DISILLUSIONED MUSINGS OF A DAY-DREAMER!

Rethinking Democracy by Rajni Kothari

215mm, VII+176 Pages, Softcover, 2005/ ISBN 81-250-2894-3/ £9.99

 

Professor Kothari has been at it before. I read his books “Democracy as if People Matter!” a few years back. His disillusionment at the failure of Democracy to deliver the dividends ia also an old hat. Once again he makes a powerful critique of prevailing democratic theory and practice in the changing global as well as Indian context. But basically, his grouse is with the political philosophers who devised the theory without evaluating the dynamics of ‘human frailty in the face of temptation’ and their failure to estimate the ambitions of political power-brokers’ instinct to ravel in a straight line of immediate expediency. We all know that the path of democratic living, be it in a commune or a national community, is a long and tortuous one, with the implicit danger of some of the campaign soldiers falling out by the wayside.

Rajni Kothari is a dreamer who held a firm belief, for a long time that democracy was a sure shot “means towards the creation of a benevolent society”. And now, in the light of his experience of India’s performance as a working democracy and the global arena awash with all the horrors of undemocratic platitudes being served, laced with the foulest smell of deceitful rhetoric, he stands disenchanted and disillusioned. Funny thing is that, in spite of the Wars being wages in the name of restoring ‘democracy and freedom’ to people who have no experience thereof and no particular hankering for it, the popularity of democracy as an aspiration today stands unchallenged. Leaderships all over the world are seeking to define (or even redefine) the principle simply to justify their own occupancy of political palaces and their command posts of power.

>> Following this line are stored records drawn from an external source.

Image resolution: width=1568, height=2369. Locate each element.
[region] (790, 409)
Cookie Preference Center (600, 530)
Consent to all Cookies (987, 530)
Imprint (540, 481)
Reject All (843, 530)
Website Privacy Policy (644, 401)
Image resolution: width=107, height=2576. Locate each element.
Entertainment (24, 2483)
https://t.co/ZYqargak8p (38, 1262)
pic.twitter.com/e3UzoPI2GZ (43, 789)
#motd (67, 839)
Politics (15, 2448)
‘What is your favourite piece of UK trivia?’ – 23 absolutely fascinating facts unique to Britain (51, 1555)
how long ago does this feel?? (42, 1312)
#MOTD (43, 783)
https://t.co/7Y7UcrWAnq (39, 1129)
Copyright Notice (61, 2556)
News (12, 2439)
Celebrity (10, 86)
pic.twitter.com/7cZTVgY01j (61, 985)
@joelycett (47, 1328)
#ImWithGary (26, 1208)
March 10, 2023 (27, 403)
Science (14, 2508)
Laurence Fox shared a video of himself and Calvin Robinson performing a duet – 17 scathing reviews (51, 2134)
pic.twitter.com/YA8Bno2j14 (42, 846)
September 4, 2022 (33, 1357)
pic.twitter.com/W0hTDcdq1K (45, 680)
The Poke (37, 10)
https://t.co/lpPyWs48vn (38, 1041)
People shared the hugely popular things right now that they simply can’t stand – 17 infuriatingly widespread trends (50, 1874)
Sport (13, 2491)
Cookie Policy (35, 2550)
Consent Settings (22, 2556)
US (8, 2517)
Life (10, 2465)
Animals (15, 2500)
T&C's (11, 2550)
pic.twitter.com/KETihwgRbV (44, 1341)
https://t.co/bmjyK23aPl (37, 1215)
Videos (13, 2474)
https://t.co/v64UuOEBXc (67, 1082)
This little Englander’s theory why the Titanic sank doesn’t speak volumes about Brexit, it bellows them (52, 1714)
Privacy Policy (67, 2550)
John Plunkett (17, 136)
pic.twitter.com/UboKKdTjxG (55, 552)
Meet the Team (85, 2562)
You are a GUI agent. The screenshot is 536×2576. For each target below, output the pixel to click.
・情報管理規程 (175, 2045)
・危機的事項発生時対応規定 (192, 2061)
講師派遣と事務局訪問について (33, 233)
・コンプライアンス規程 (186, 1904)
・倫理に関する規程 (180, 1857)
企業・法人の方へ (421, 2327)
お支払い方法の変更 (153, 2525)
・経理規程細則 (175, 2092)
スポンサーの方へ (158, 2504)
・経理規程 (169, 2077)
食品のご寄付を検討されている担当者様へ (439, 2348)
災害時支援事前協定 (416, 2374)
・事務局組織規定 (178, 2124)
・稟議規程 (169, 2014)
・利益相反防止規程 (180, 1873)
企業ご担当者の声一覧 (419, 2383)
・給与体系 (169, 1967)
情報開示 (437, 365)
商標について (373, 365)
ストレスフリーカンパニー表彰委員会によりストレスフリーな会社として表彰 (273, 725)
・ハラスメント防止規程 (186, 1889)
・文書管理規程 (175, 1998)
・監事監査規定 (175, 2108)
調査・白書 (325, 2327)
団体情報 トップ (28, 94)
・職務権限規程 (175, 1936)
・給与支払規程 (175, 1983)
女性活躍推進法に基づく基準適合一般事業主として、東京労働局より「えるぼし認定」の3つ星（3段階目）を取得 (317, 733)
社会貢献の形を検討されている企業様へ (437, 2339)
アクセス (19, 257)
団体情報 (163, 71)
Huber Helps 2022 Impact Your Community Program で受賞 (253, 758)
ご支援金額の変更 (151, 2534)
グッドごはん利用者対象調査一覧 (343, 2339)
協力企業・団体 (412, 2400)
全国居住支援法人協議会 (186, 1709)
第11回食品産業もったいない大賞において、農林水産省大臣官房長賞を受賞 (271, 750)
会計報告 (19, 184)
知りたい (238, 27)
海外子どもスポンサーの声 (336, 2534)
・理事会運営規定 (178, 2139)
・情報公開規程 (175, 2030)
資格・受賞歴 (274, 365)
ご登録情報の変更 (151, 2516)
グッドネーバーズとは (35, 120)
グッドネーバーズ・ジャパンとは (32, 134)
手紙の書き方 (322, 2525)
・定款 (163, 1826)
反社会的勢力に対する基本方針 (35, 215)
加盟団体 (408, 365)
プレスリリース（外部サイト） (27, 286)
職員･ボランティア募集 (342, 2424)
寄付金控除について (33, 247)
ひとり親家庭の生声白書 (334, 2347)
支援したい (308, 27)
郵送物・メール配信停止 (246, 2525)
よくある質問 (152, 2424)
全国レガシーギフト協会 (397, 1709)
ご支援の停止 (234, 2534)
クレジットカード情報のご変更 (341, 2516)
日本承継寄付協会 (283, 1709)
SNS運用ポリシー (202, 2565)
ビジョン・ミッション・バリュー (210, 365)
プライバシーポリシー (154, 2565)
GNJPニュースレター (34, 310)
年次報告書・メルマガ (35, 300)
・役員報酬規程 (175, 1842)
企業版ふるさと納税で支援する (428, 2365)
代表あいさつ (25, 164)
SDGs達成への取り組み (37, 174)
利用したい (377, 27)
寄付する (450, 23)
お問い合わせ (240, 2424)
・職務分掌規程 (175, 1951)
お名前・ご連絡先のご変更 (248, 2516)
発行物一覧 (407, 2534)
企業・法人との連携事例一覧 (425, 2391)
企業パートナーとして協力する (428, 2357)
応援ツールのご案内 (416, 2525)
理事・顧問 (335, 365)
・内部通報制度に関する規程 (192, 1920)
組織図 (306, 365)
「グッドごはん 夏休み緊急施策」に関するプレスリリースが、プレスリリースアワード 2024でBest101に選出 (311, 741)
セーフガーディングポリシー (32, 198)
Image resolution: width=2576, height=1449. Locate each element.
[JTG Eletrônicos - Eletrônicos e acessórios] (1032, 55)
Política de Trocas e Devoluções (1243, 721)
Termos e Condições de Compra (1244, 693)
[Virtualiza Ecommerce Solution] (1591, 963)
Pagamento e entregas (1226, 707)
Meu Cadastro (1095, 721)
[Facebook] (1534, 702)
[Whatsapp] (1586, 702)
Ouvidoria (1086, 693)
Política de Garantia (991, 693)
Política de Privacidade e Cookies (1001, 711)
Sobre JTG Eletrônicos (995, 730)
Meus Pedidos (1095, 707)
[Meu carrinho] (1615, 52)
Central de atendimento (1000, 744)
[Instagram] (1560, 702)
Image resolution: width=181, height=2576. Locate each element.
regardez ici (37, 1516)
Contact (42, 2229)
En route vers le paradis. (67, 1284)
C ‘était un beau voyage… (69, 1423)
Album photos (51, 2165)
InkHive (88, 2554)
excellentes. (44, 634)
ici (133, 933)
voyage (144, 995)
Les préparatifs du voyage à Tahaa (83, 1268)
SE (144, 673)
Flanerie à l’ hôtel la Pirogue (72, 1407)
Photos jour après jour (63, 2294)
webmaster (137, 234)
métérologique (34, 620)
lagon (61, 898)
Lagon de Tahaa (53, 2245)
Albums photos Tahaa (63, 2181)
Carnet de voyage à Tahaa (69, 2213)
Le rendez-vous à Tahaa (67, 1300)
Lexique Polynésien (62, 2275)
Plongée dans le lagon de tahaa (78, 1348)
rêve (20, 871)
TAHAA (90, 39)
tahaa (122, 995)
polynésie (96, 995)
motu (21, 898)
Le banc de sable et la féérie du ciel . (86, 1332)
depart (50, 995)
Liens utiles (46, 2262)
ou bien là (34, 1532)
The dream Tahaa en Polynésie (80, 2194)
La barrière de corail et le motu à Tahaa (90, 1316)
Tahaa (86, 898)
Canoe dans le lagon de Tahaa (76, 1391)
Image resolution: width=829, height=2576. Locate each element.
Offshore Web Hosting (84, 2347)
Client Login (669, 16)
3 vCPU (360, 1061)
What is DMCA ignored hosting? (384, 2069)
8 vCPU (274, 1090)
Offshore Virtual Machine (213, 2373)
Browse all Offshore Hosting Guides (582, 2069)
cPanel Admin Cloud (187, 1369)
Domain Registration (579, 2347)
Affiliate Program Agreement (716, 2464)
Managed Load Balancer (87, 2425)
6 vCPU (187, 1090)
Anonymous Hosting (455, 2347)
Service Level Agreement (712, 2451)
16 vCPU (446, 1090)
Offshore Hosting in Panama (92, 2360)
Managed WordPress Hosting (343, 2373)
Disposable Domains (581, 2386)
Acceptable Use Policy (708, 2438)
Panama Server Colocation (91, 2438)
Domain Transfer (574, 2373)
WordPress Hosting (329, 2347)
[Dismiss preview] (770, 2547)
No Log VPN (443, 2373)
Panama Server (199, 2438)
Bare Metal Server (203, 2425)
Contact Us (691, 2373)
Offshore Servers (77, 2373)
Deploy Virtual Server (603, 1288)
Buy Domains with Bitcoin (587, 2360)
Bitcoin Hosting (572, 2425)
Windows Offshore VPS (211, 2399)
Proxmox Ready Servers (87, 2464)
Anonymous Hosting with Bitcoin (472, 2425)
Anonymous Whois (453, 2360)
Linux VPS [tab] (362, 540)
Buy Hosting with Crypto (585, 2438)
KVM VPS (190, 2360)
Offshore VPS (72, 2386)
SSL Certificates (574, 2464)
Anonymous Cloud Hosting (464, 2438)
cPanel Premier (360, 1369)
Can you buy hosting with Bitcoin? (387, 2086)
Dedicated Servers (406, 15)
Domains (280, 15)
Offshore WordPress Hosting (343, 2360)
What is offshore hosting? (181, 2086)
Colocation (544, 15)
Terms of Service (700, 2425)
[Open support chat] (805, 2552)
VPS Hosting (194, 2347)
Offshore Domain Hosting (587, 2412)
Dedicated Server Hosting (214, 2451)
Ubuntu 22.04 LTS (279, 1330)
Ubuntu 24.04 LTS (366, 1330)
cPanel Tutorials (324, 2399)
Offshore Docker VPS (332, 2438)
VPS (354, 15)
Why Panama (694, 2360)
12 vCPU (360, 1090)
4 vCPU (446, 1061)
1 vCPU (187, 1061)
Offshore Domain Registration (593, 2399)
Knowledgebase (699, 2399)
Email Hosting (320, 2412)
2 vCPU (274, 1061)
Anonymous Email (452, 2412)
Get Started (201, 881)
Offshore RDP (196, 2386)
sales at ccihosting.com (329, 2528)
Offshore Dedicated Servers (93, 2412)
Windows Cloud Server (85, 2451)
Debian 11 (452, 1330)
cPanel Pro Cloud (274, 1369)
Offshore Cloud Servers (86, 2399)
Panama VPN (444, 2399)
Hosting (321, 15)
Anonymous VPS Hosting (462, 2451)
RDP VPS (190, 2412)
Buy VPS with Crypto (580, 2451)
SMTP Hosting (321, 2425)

In the West, from whence the ideals of democracy were broadcast in the first place, the multi-party democratic processes are undergoing a serious spate of mergers, with the increased pressure in the direction of incorporation of ideologies into wider but massive umbrellas. However, in India the flow of events is in the other direction: people who have gained the least from the process seem to practicing with relish the multi-party system, in spite of the fact that their faith in the political creatures—the politicians, the parties and the legislatures, etc.—is on a downward curve.  

Truth is that democracy to man on the street, in India, does not simply mean ‘freedom fro tyranny, individual liberty and the rule of law’. We expect democracy to deliver on issues of more substantive concerns, like social justice and economic fairness. Also because of the democratic politics in India being organized around community-groupings, we expect our ‘democratic institutions to engage more fully with our tradition, identity and faith-concerns. Equally important is our concern with the ‘politics of representation’ adversely affecting our performance.          

Apart from mapping the shenanigans of our social and political elites, professor Kothari also questions the dysfunctionality of our institutional matrix and the growing influence and role of violence—be it coming from senãs, dals, or even gangs of private security guards. Kothari contends that we may all despair at the elites trying to jettison democratic processes in order to obtain efficiency of techno-management establishment, but we must also go beyond the gambit of the political and react with the non-state, non-party contributors to the national life so that the marginalized citizenry can try and breach the elitist barriers and stake a claim to their collective future. As he rightly says, far more than the political establishment of the country, an activist citizenry can rescue the sinking ship of democracy. 

One is invited to read this slim tract because there is a need to think afresh, and no room to give up but to engage, because democracy is a goal as well a process. It is not just a destination, but also a journey. Our search for a decentralized, participatory and emancipatory democracy" has to go on as if thee is no other choice.